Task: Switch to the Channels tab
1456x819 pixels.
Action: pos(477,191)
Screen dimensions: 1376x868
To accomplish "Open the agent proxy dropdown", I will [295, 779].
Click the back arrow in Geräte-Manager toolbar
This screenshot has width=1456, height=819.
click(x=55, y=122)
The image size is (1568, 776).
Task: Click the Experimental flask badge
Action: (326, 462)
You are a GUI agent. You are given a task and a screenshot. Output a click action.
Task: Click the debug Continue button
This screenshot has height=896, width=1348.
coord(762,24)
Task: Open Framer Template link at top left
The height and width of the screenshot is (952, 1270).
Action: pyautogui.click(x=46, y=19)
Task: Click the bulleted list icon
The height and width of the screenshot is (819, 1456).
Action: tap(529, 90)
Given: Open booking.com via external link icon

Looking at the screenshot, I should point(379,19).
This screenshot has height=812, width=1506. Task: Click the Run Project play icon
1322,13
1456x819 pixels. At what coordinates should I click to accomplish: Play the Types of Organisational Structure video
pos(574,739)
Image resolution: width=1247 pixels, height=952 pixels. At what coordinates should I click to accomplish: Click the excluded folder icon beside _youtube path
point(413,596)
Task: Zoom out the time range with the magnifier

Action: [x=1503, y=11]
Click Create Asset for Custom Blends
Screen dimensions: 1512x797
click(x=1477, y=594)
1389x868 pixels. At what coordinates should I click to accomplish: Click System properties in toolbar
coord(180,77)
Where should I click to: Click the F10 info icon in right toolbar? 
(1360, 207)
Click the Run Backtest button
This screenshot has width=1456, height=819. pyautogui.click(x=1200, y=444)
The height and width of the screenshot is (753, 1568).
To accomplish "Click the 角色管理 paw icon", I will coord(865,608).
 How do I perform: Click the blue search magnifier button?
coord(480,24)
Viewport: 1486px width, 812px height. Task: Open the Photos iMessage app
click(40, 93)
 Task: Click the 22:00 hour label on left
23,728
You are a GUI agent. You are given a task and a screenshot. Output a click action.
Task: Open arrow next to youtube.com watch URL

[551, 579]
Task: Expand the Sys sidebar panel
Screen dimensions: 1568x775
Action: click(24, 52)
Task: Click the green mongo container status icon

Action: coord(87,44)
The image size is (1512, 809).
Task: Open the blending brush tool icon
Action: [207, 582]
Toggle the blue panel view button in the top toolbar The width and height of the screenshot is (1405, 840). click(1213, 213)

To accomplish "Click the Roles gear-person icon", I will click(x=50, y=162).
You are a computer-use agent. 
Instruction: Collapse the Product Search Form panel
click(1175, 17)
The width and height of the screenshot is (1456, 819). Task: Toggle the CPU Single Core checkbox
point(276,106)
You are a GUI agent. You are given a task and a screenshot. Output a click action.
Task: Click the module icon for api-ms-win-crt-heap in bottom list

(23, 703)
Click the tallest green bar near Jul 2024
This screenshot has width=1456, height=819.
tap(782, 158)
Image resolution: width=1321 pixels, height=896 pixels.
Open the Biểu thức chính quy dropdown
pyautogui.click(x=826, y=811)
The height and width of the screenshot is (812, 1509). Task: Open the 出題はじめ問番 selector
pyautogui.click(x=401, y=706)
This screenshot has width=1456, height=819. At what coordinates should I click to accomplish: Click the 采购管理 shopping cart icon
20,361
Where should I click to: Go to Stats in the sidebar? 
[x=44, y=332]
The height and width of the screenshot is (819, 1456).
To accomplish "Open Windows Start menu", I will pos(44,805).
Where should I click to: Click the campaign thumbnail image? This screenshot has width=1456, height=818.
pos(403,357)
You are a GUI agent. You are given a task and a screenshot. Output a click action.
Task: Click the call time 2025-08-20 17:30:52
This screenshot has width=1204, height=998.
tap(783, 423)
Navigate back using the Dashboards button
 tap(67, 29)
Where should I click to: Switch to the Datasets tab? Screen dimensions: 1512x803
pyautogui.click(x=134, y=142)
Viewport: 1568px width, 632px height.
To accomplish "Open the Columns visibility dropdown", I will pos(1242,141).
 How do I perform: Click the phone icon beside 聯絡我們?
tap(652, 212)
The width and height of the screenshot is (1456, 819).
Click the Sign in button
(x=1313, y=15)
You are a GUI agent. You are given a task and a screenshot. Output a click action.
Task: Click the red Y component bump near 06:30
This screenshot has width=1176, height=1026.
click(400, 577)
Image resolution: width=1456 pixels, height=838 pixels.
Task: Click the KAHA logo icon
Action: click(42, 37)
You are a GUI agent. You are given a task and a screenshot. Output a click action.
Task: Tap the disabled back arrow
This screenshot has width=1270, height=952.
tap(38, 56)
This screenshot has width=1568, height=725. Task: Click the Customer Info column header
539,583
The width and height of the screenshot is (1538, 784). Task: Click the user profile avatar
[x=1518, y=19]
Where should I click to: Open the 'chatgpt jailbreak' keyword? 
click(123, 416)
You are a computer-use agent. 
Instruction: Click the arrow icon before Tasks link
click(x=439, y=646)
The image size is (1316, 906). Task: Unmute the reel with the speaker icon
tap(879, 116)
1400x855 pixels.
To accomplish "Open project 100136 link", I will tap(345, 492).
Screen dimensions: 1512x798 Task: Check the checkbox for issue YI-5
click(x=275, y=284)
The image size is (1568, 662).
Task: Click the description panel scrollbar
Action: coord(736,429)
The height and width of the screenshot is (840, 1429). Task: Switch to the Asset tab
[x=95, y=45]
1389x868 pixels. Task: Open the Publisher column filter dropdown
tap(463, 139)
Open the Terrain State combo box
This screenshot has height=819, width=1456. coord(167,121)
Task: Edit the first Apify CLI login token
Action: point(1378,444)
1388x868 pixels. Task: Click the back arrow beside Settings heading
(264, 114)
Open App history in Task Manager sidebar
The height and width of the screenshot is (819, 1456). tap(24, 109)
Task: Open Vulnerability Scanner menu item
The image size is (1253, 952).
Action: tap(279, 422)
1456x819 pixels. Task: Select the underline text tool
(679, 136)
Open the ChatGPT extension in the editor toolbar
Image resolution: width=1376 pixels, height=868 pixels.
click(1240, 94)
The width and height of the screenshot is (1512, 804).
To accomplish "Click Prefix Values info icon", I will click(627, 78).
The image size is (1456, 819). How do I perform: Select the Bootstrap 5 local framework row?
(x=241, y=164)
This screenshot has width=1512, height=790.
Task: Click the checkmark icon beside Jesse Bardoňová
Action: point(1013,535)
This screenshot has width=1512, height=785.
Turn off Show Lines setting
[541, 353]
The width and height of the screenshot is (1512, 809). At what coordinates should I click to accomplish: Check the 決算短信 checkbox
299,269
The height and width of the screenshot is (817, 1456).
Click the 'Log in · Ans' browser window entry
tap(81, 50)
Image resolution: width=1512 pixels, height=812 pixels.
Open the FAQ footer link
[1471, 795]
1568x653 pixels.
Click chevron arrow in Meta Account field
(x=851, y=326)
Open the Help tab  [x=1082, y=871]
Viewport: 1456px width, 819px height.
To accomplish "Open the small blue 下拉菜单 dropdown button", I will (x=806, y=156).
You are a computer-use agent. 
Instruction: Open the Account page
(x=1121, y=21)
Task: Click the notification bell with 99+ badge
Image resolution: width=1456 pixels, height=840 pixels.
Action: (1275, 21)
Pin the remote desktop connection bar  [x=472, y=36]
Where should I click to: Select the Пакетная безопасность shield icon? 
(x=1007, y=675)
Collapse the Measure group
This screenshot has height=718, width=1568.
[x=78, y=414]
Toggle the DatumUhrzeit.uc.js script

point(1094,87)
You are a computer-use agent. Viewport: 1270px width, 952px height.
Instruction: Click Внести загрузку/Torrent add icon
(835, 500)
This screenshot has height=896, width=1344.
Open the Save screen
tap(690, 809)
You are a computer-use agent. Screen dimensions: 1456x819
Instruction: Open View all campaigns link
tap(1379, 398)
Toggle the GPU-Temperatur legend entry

• What you will do
In the data above, find the line that contains "Viewport: 1456px width, 819px height." and the line that contains "Collapse the Measure group". Repeat exactly those lines and every line between them, and only those.

• Result for this exercise
Viewport: 1456px width, 819px height.
To accomplish "Open the small blue 下拉菜单 dropdown button", I will (x=806, y=156).
You are a computer-use agent. 
Instruction: Open the Account page
(x=1121, y=21)
Task: Click the notification bell with 99+ badge
Image resolution: width=1456 pixels, height=840 pixels.
Action: (1275, 21)
Pin the remote desktop connection bar  [x=472, y=36]
Where should I click to: Select the Пакетная безопасность shield icon? 
(x=1007, y=675)
Collapse the Measure group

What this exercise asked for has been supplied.